On the other hand, if a nap isn’t in the cards, try the opposite: 30 minutes of exercise. It doesn’t have to be a full-on boot camp workout; yoga works, as does a quick walk on your lunch break (bonus points for getting in some Vitamin D). As Elle Woods continues to remind us, exercise gives you endorphins. Endorphins make you happy. Happy people just don’t lash out at their loved ones for no reason. They just don’t! (I’m paraphrasing here.)
Finally, make sure to turn in early that night. Set an alarm to remind yourself to start your bedtime routine, and turn off all electronics a full thirty minutes before crawling into bed. We’ve got more on how to get your best night of sleep right here.

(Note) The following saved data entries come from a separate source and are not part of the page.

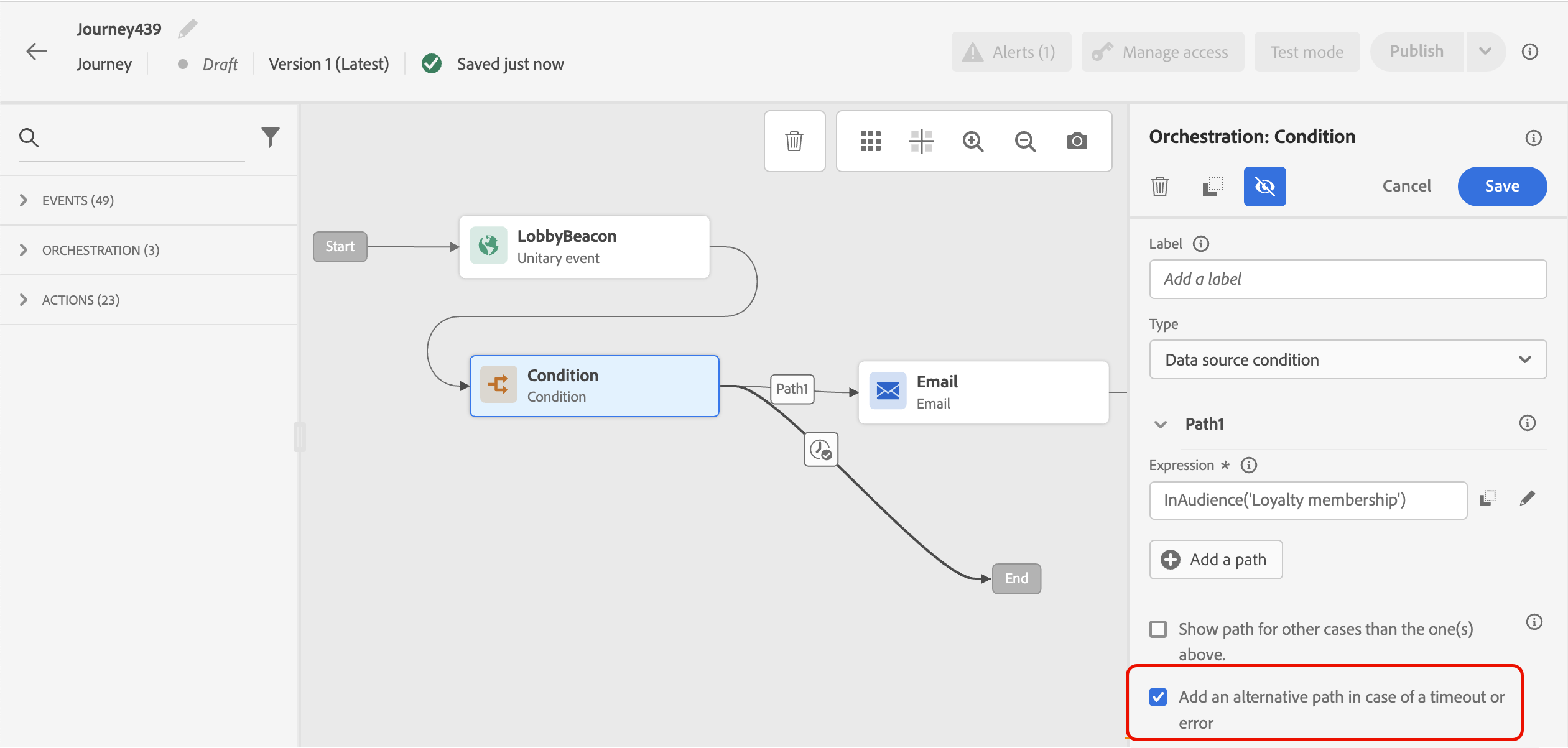Viewport: 1568px width, 748px height.
Task: Rename the journey with the pencil icon
Action: pos(187,29)
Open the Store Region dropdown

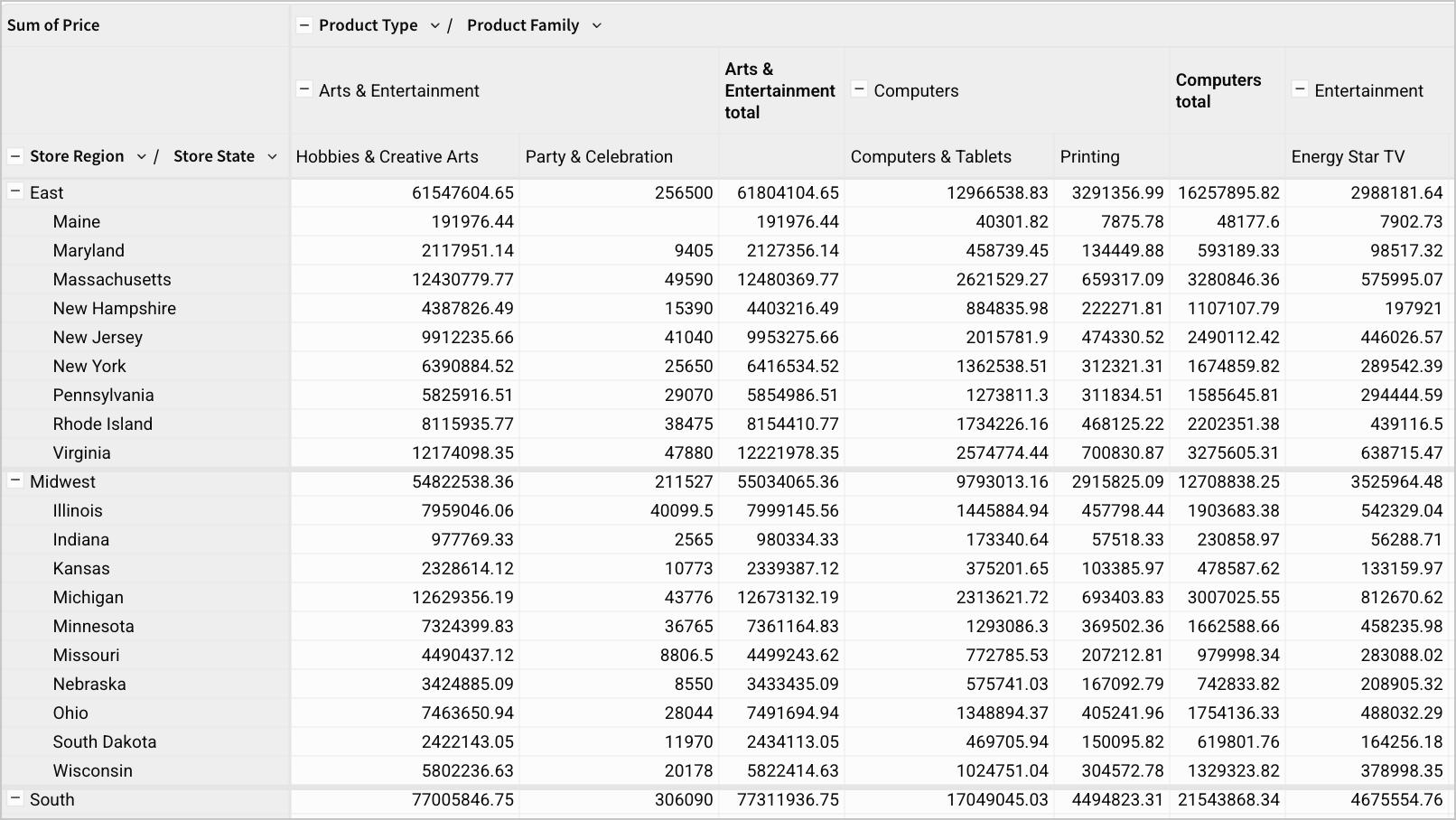[x=142, y=155]
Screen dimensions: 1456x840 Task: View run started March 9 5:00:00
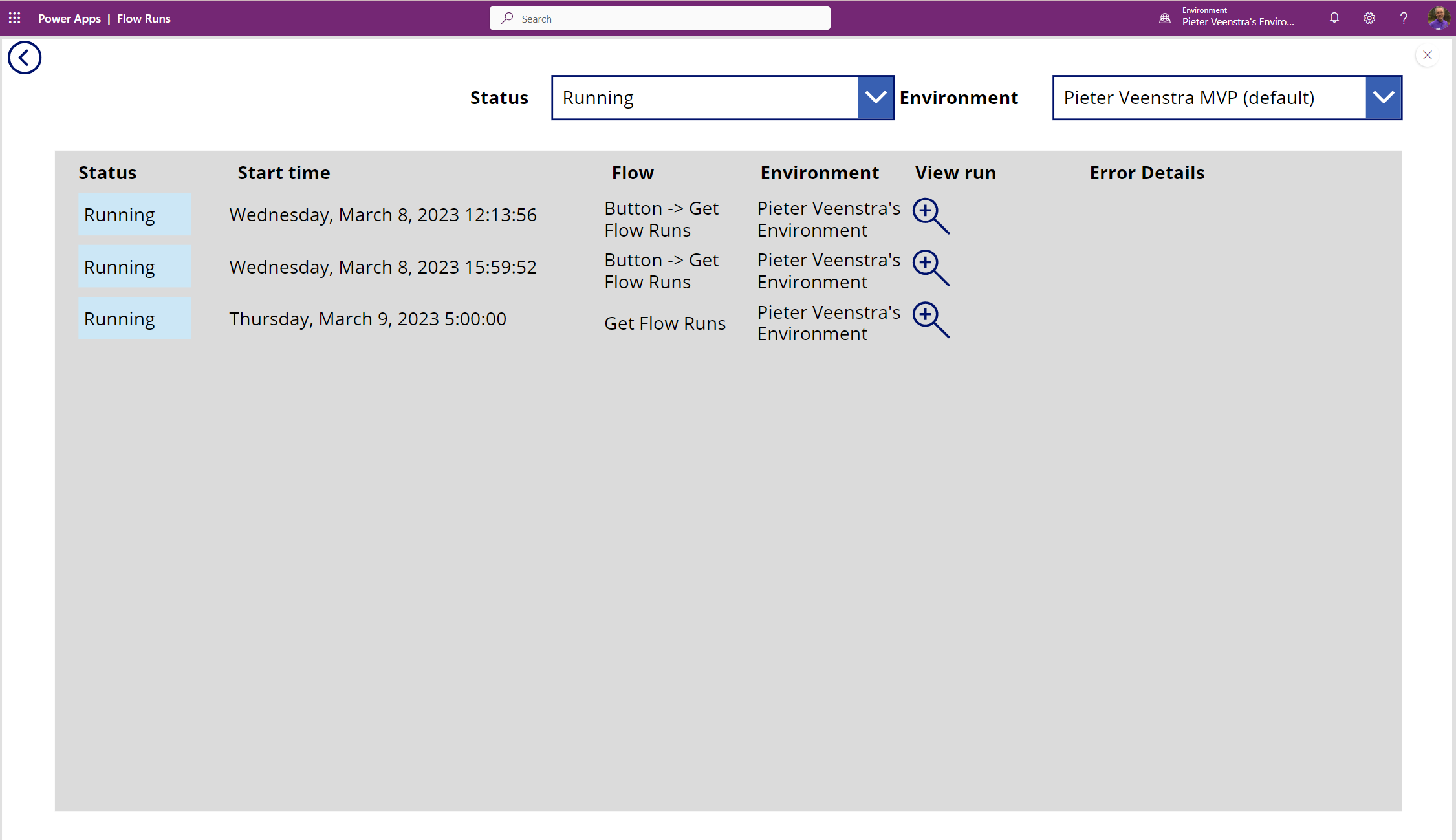930,319
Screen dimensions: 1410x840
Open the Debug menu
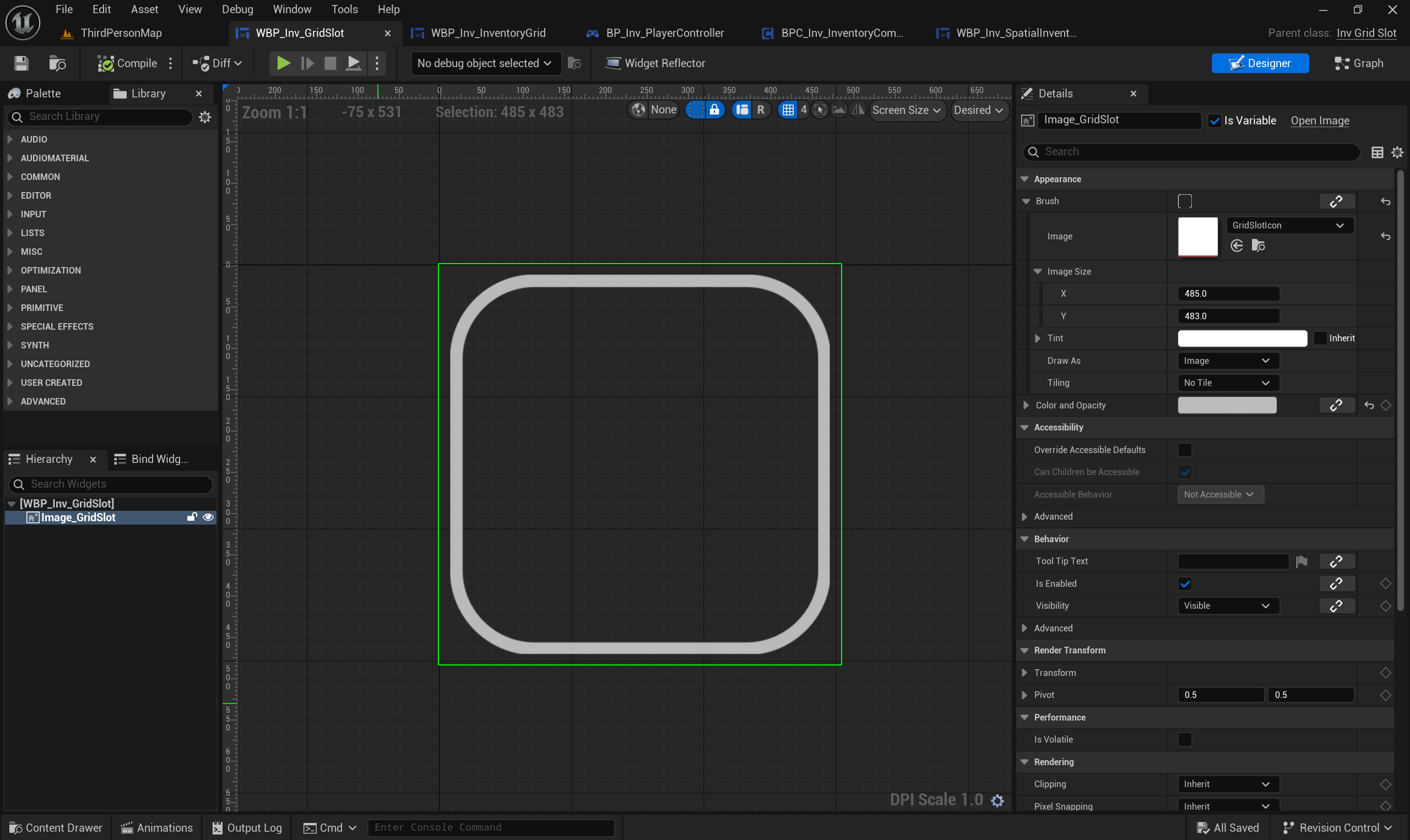pos(237,9)
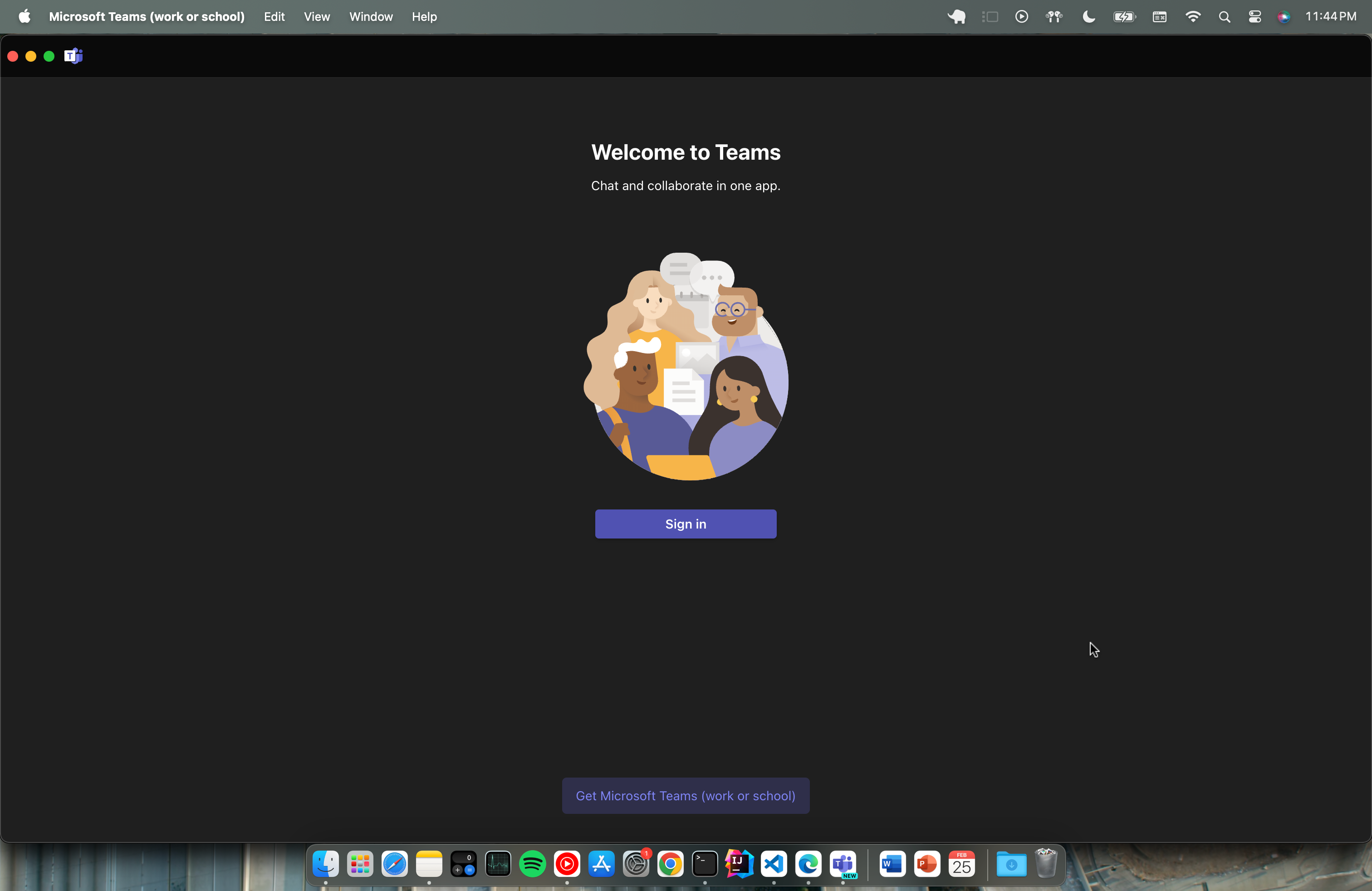Check Wi-Fi status in the menu bar
The height and width of the screenshot is (891, 1372).
click(1193, 16)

What Can I Do to Give Myself an Easy Win?
Toddlers love to clap for themselves. One little girl I babysit claps for herself every time she takes a forkful of food, which is very dope of her. Along the same lines, whenever I’m feeling grumpy, I ask myself: what’s the smallest thing I can do that will make me feel proud of myself? Sometimes it’s cleaning out a random t-shirt drawer, making myself a healthy dinner instead of ordering out, or complimenting a stranger on a great outfit. Other times it’s as small and selfish as remembering to wash my face with that luxury cleanser I spent way too much money on. Give yourself credit for doing the little things (applauding yourself not required, but highly recommended).
Do I Need to Change My Diaper?
JUST KIDDING … but, having a sense of humor about your no good, awful, terrible, very bad day does help. Take a second to recognize just how ridiculous you are being; remind yourself that things will be better tomorrow. Watch or read something uplifting that gives you a few mental giggles if you can’t muster up an actual LOL.
How else do you take care of yourself when you’re feeling like a walking rain cloud?